The axe on The Hill doesn't wait long to fall. Not long after the Utah women's basketball team bowed out of the Pac-12 post season tournament, Utes athletic direct, Dr. Chris Hill, fired head coach Anthony Levrets. The former head coach compiled a 78-87 record in five seasons at the helm, following his ascension from interim head coach after the retirement of Utes legend Elaine Elliot.
"It has been my extreme pleasure to serve the University of Utah women's basketball program as an assistant and then head coach," said a statement from Levrets. "It has been on e of the best opportunities that I have had in my life. I wish the young women in the program nothing but the best in their journeys, not only in basketball but in life."

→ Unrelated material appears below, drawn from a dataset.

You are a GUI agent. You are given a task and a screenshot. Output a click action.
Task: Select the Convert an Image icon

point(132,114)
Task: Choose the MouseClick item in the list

The Utes completed their season Thursday at the Pac-12 Tournament, finishing with a 9-21 overall record and a 3-15 Pac-12 mark. In 2013-14, the Utes were 12-19 overall and 4-14 in the Pac-12.

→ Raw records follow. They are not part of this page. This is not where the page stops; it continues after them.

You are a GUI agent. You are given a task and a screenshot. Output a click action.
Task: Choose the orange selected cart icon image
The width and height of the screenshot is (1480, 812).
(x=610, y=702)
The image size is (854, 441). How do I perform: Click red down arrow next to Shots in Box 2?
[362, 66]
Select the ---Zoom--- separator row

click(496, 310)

"We appreciate the effort Coach Levrets put into our program, but we feel as though we need a change in direction," Hill said. "Our women's basketball program has achieved great success throughout its history and we are committed to its continued success."

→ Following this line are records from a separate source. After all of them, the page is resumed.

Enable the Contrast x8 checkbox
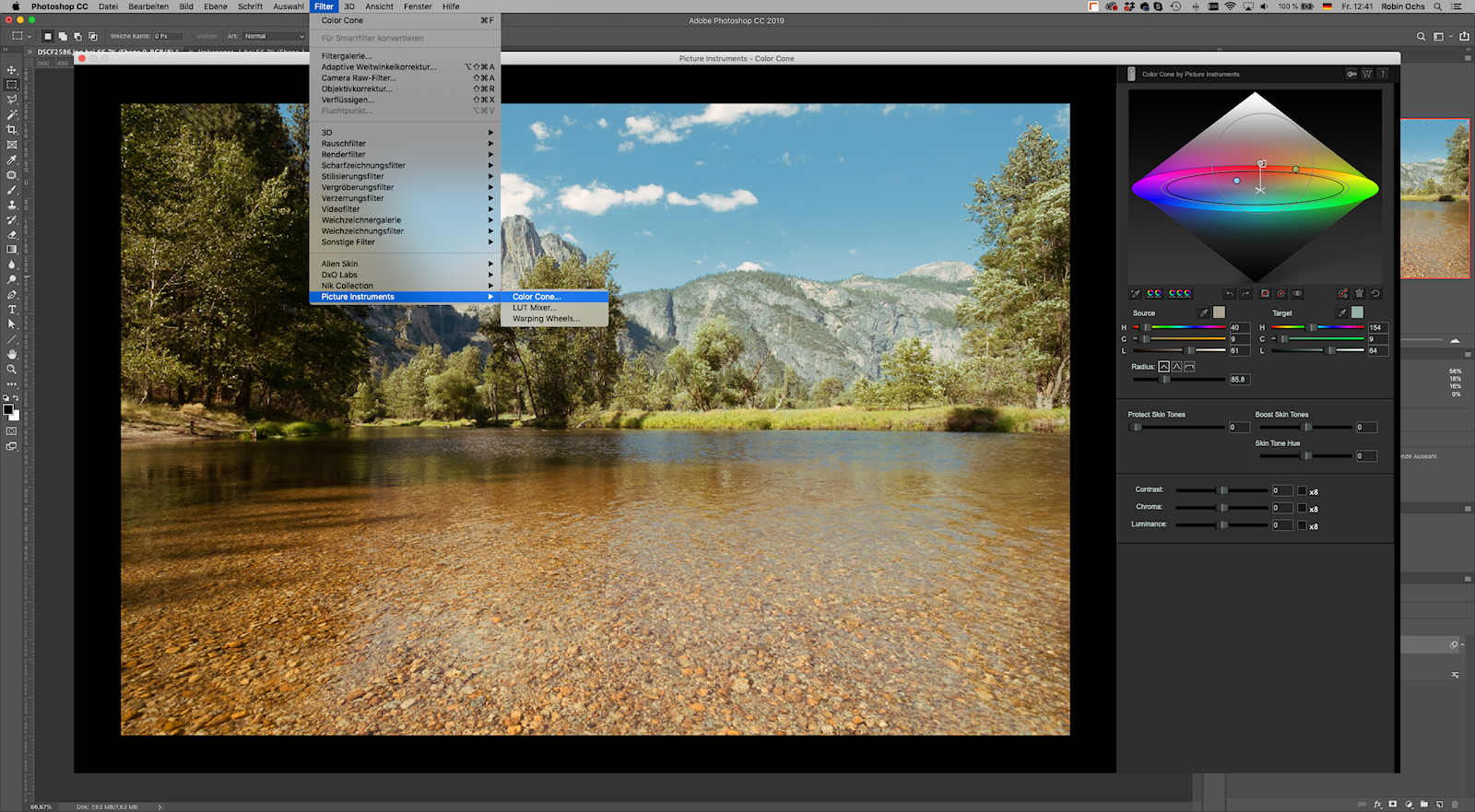The width and height of the screenshot is (1475, 812). point(1302,490)
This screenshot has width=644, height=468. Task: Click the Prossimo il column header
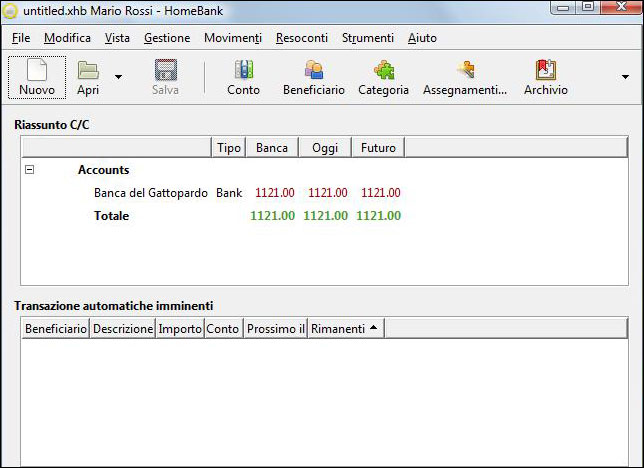click(275, 329)
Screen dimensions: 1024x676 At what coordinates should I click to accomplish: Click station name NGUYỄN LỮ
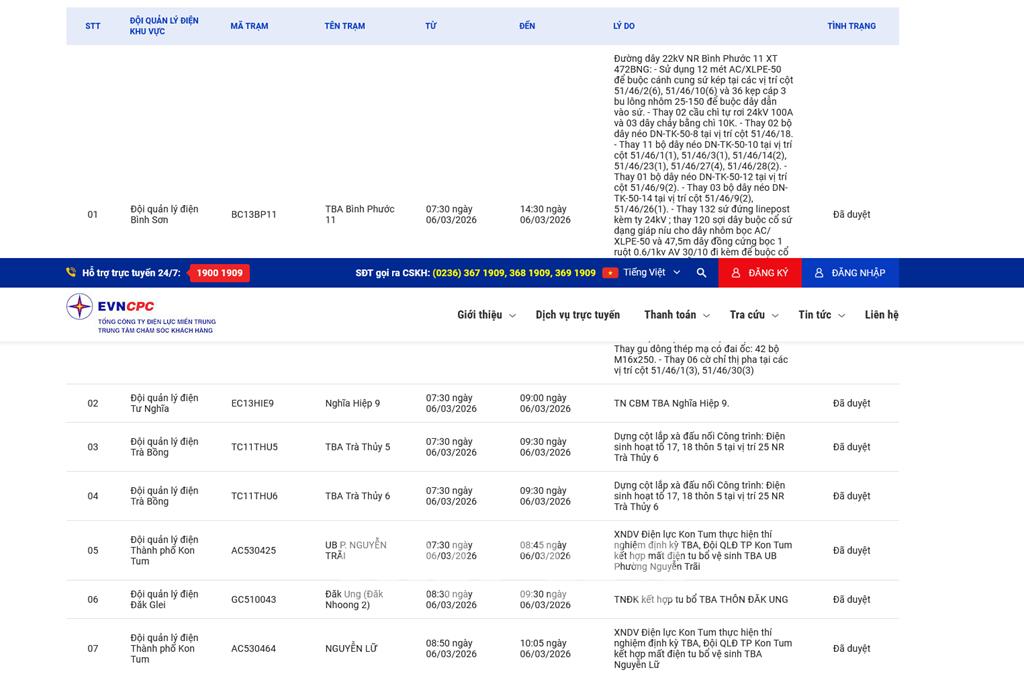click(x=351, y=648)
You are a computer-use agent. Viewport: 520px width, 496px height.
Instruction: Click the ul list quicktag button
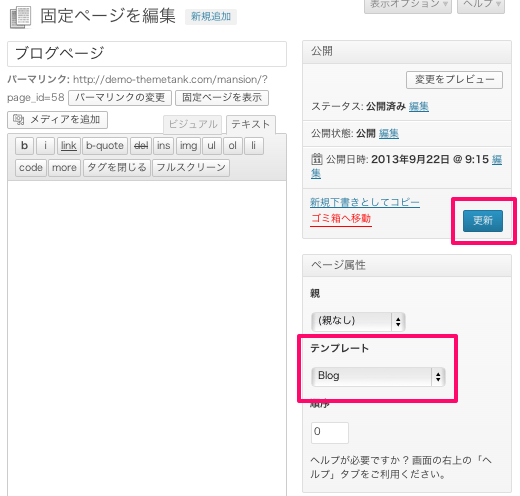[x=212, y=146]
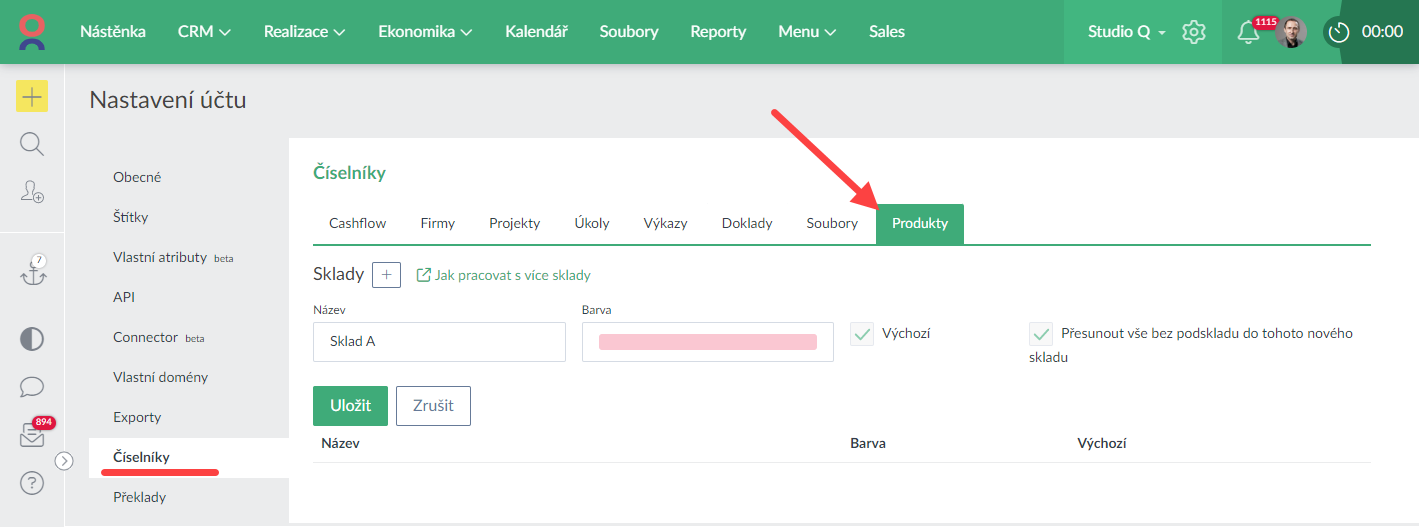Switch to the Cashflow tab

(x=357, y=223)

Levrets' best season was in 2012-13, when the Utes went 23-14 overall (8-10 Pac-12) and played in the WNIT Championship game. His other winning season came as the interim head coach in 2010-11, when the Utes finished 18-17 overall (7-9 in the Mountain West Conference), won the MWC Tournament and played a first-round game in the NCAA Tournament. After Utah's postseason success, Levrets was retained as the head coach.
According to the office Utah athletic director, a national search will be conducted for Levrets' replacement. Levrets' team suffered a rash of injuries over the last 2-3 seasons, including injuries to stars like senior forward Taryn Wicijowski and sophomore forward Emily Potter. With that run of bad luck, one might think he'd get another year to right the ship; however, his teams haven't been particularly competitive in the Pac-12, which is where the bar is set for non-revenue sports.
The only real question that remains is whether or not Hill is willing to approach former men's basketball All Century Teamer and current BYU head coach Jeff Judkins. Will he bring Juddy back to the red side of the Force?
In 14 seasons as the head man down south, Juddy has amassed nine 20-win seasons, four straight, and taken his team to the post season 10 times (likely 11, counting this season). Judkins led his team to the NCAA Tournament six times (seven on the way), including two Sweet 16s. Judkins, who is Mormon, is known as a tremendous recruiter of LDS athletes.
Judkins was a men's basketball coach under the late Rick Majerus, and, by some accounts, was a buffer between Majerus and some of the players. Juddy and the Maji had a falling out, and the local product has been the women's coach at the blue school since 2001. Some say part of the issue was Judkins desire to be named head-coach-in-waiting, which Hill refused. Whatever the case, one half of the once famous JJs has been wearing blue for 14 years.
In the last five years, the girls in blue have made post season play every year, with two NCAA appearances, one first-round flameout and last season's Sweet 16. This season, Juddy's team is 21-9, 12-6 in conference play, and 10-3 at home.
Whoever Hill hires, it will be interesting to note whether he goes after a name, a local, a former legacy like Judkins, someone with a reputation as a great recruiter, or just tries to find one of his diamonds in the rough from the mid-major ranks again (Majerus and Urban Meyer). The hire will tell us just how much importance Utah's top man places on women's basketball.